The goal is to have a data link between VPCs in different regions, and the link should keep working even when an availability zone in one VPC or another fails.
Having a simple VPN tunnel with one VPN instance at each end would not work; if the wrong AZ fails at one end, the tunnel is down.
I was hoping Amazon would allow you to create VPN tunnels from one VGW to another, but that does not appear to be possible yet. Too bad, because it would be an easy way to have a fully redundant interconnect option between VPCs in different regions.
There's also Direct Connect which may allow some redundancy (at least at the AWS level) if properly setup. But it takes time to build a DC link, and it's pretty expensive. It's not something you would do just to test an idea.
In theory, having a pair of VPN instances at each end, with BGP and some kind of heartbeat might work, but the setup must be pretty complex (the instances would have to monitor each other and push route changes into the VPC). Are the any HOWTOs on this topic?
Other ideas?
You're correct -- it's a tricky proposition.

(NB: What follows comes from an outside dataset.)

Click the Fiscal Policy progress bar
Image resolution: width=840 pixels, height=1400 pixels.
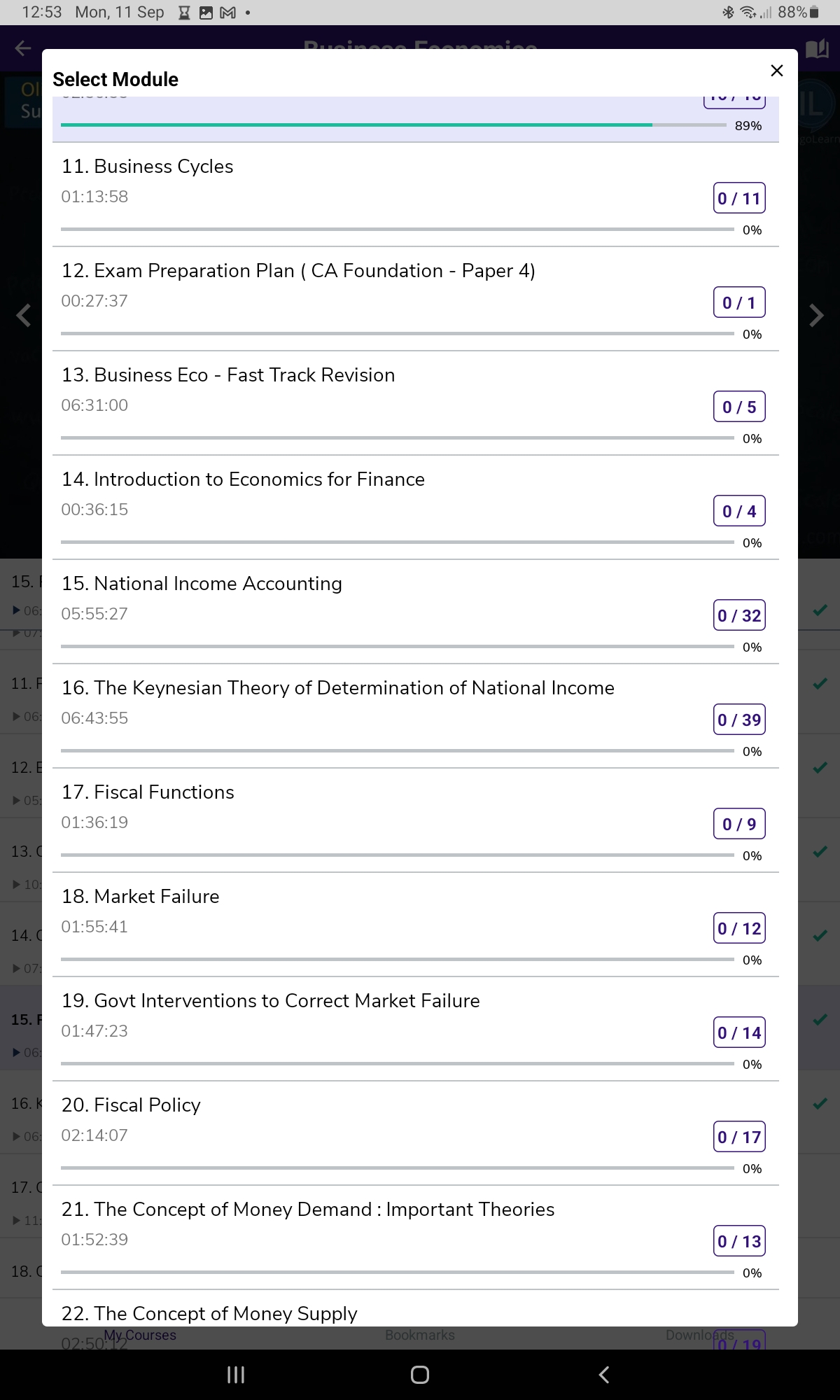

I don't know if my configuration is brilliant or ridiculous, but I decided to avoid the need for the network to reconfigure itself by providing each availability zone with its own hardware... here's what I use:
In each AZ, I have a VPN instance, so for two regions, 3 AZ each, that's 6 total. They are t2-class machines, so very cost effective with nice performance. Each of these has a tunnel to all of the units in the remote region, so each of the 3 machines has 3 tunnels to the 3 AZs in the remote region.
The VPC routing is static -- all traffic for the far end IP blocks in each AZ routes to the tunnel server in the local AZ, which encrypts and encapsulates it, and sends it on its way. Each tunnel server has static routes to the subnets in the remote AZs, terminating at the correct VPN node on the far side for the destination availability zone. (The subnets in each AZ are a contiguous /21 netblock, so it's only one route to each).
On the far side, the reverse is true.
So loss of a VPN node results only in isolation of the machines in the availability zone where that node lives, from all zones in the remote region, so the other availability zones in the same region as the failure are not dependent on any kind of failover mechanism -- they aren't impacted.
The actual loss of everything in an entire availability zone would have no impact on any other zone's VPN connectivity with unaffected zones with this setup.
The VPN machines actually have two ways to reach each of their peers; the first is the "normal" route, over the Internet to the peer's elastic IP, and the other is through a backup route, where the VPN servers all connect hub and spoke to a concentrator not in the AWS network -- the theory, there, being that the tunnel might survive a partial loss of direct Internet routability, the traffic taking a different backbone to the alternate hub site and being relayed to the peer, allowing them to pass traffic over a slower and more latent backup path, without a loss of tunnel connectivity in the event of a loss of Internet connectivity. Since primary and alternate paths terminate in the same instance on each end, and the backup "hub" is not tracking flows, brief periods of asymmetric tunnel traffic routing during a flap don't cause any problematic issue.
A failure of a VPN node does have to be addressed in order to restore connectivity to the impacted zone. Or changes to the route tables.